EU to temporarily lift Burma sanctions

By April 20, 2012

Burma (MNN) — At a meeting this coming Monday, the European Union is expected to suspend sanctions on Burma for one year.

According to VOA News, the EU has plans to suspend all sanctions except an arms embargo for the next 12 months. The Associated Press reports the potential for another review by the EU in six months.

"It's a great step, the way that the sanctions were lifted. So that it does encourage more change and more progress," says Dyann Romeijn with Vision Beyond Borders. "I think that the whole consensus is that they'd like to reward the steps that have been made, but also to recognize that the steps that have been made are not enough for the sanctions to be completely lifted and ended."

Violence in Burma has been on a steady decline as the nation has welcomed more and more democratic reform, including the addition of opposition leader Aung San Suu Kyi to parliament. Christians have been a particular target of genocide and other attacks in the past.

"There is still some violence and some persecution against Christians and some of the tribal groups, but even that is decreasing," notes Romeijn. "That needs to end for the sanctions to be completely lifted."

The world is watching now, and the Burmese government seems to be responding. Regardless of what happens, it will take generations for the Burmese people to heal from the oppressive, military rule they suffered under. Vision Beyond Borders remains cautious, but with the EU's close eye on Burma, change seems to be genuine.

Romeijn says the kind of turnaround exhibited in this next chapter of Burma's reform story can only be the result of years of fervent prayer.
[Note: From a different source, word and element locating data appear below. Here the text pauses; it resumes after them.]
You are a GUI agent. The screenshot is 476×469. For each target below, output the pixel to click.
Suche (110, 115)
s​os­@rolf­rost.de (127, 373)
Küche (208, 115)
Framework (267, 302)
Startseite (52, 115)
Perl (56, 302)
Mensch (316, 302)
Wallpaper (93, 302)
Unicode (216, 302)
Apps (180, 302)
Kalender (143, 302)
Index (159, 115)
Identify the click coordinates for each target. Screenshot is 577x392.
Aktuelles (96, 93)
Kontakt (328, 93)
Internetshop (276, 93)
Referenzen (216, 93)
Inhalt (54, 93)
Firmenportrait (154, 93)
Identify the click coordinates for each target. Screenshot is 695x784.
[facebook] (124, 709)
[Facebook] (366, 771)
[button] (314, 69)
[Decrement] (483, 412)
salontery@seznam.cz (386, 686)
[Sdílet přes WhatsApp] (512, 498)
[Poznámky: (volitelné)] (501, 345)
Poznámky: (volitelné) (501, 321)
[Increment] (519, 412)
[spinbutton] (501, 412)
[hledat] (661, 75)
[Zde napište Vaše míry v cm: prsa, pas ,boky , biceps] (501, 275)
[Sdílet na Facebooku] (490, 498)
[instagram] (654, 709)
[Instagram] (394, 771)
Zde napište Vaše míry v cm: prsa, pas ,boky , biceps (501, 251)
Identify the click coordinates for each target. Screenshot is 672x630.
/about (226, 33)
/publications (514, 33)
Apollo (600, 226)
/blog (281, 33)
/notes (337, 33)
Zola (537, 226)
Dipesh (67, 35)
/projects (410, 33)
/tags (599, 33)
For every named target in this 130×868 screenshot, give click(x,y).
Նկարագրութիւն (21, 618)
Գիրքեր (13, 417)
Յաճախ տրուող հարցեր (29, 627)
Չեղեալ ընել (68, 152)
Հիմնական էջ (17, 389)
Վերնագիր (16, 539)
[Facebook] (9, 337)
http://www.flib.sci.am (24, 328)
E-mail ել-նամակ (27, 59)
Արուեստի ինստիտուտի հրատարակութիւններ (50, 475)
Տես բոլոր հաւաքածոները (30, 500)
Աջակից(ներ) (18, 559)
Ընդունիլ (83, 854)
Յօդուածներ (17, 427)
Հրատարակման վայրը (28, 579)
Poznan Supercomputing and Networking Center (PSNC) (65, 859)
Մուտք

"I truly believe that there's no other way this could happen," she says. "We've seen this kind of oppression in many other countries, and you don't see that peaceful transition, which is what people have been praying for."

Under the stipulations given for lifted sanctions, Burma will have to further decrease violence and increase rights. Romeijn believes the church will soon be able to tell its story of persecution, but more importantly, the Gospel of Jesus Christ, across the nation.

Keep praying for Burma as they travel down this new road to democracy, perhaps even to Christ.